EXPLANATION OF REFERENCE NUMERALS

• 1. Semiconductor light emitting element
• 2. Bonding wire
• 3. Package
• 4. Wavelength conversion layer
• 5. Cut filter
• 6. Transparent substrate
• 7. Support
• 8. Lens
• 9. Housing
• 10. Fin

Claims

1. A semiconductor light emitting device comprising:

a semiconductor light emitting element configured to emit light having a light emission peak at a wavelength 390 nm or more and 430 nm or less; and

a wavelength conversion layer including a phosphor configured to emit light using, as an excitation source, the light emitted by the semiconductor light emitting element,

the semiconductor light emitting device including a cut filter configured to absorb light having a short wavelength equal to or less than 430 nm and transmit light having a long wavelength greater than 430 nm, and emitting light through the cut filter, wherein

in a spectrum of the light emitted by the semiconductor light emitting device, light emission peak intensity deriving from the emitted light of the semiconductor light emitting element with respect to maximum intensity of the spectrum is equal to or lower than 50%.

2. A semiconductor light emitting device comprising:

a semiconductor light emitting element configured to emit light having a light emission peak at a wavelength 390 nm or more and 430 nm or less; and

a wavelength conversion layer including a phosphor configured to emit light using, as an excitation source, the light emitted by the semiconductor light emitting element,

the semiconductor light emitting device including a cut filter configured to absorb light having a short wavelength equal to or less than 430 nm and transmit light having a long wavelength greater than 430 nm, and emitting light through the cut filter, wherein

the wavelength conversion layer contains at least one narrowband phosphor among phosphors of a group of a narrowband red phosphor, a narrowband green phosphor, and a narrowband blue phosphor, and

in a spectrum of the light emitted by the semiconductor light emitting device, light emission peak intensity deriving from the emitted light of the semiconductor light emitting element with respect to maximum intensity of the spectrum is equal to or lower than 20%.

3. The semiconductor light emitting device according to claim 1, wherein the wavelength conversion layer is a light transmission type wavelength conversion layer, and the cut filter is arranged on an emission side of light of the wavelength conversion layer.

4. The semiconductor light emitting device according to claim 1, wherein

the semiconductor light emitting device includes a housing including an opening section capable of emitting light and a reflecting section configured to reflect light,

the cut filter is arranged in the opening section of the housing, and

the wavelength conversion layer is a light reflection type wavelength conversion layer arranged in the reflecting section of the housing to reflect light emitted from the semiconductor light emitting element.
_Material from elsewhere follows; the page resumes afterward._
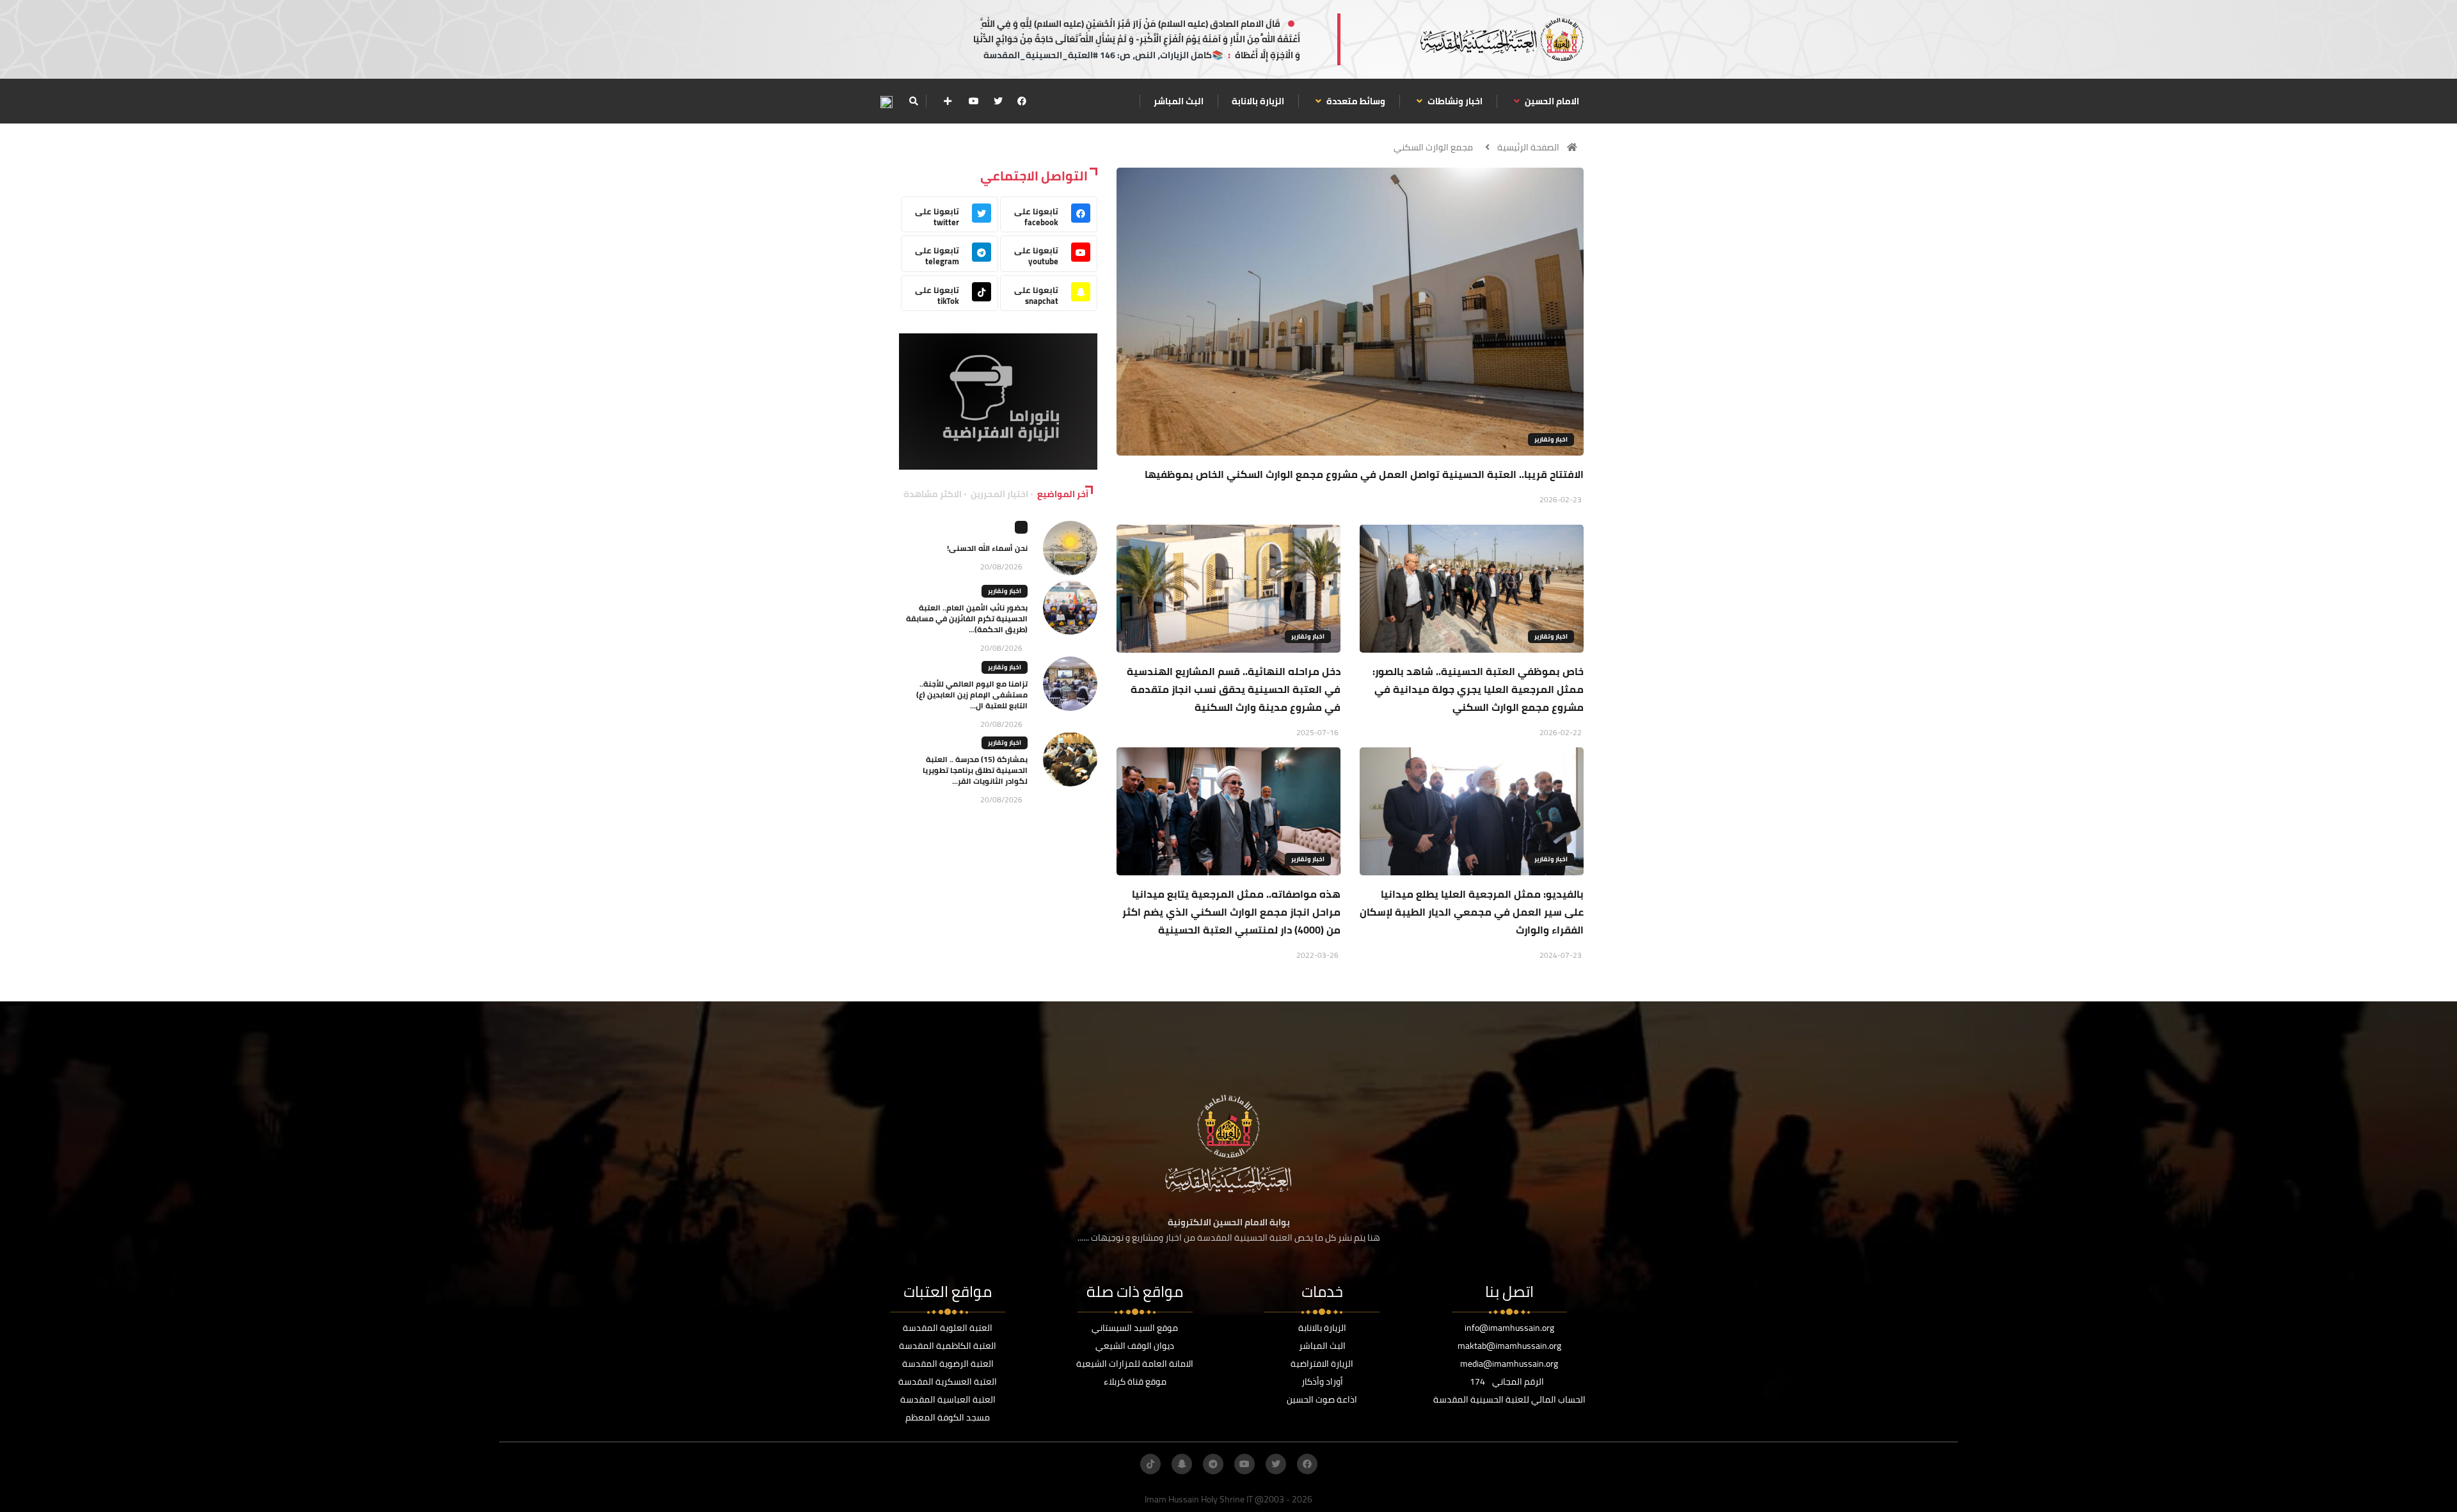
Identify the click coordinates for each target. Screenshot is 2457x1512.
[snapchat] (1182, 1464)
5. The semiconductor light emitting device according to claim 1, wherein the cut filter absorbs 50% or more of light having a wavelength equal to or less than 430 nm.

6. The semiconductor light emitting device according to claim 1, wherein, when an incident angle θ is changed to an arbitrary angle in a range of 0 to 180°, fluctuation Δtθ of transmittance tθ of light made incident on a cut filter surface at the incident angle θ is equal to or lower than 50%.

7. The semiconductor light emitting device according to claim 1, wherein the semiconductor light emitting device includes a transparent substrate, and the cut filter is supported by the transparent substrate.

8. The semiconductor light emitting device according to claim 7, wherein a surface of the transparent substrate on a side opposed to the cut filter is subjected to non-reflection treatment.

9. The semiconductor light emitting device according to claim 1, wherein a light emission peak wavelength of light emitted from the semiconductor light emitting element and reaching the cut filter without being subjected to wavelength conversion by the wavelength conversion layer is 50% or more and 250% or less of light emission intensity of light at a maximum light emission peak of visible light emitted from the semiconductor light emitting device.

10. The semiconductor light emitting device according to claim 1, wherein the semiconductor light emitting element and the wavelength conversion layer are arranged to have a distance 1 mm or more and 500 mm or less.

11. The semiconductor light emitting device according to claim 1, wherein the semiconductor light emitting element and the wavelength conversion layer are arranged in contact with each other.

12. The semiconductor light emitting device according to claim 1, wherein the semiconductor light emitting device emits white light having a correlated color temperature 1800 K or more and 7500 K or less.

13. The semiconductor light emitting device according to claim 1, wherein an average color rendering index Ra is equal to or higher than 70.

14. An illumination device comprising the semiconductor light emitting device according to claim 1.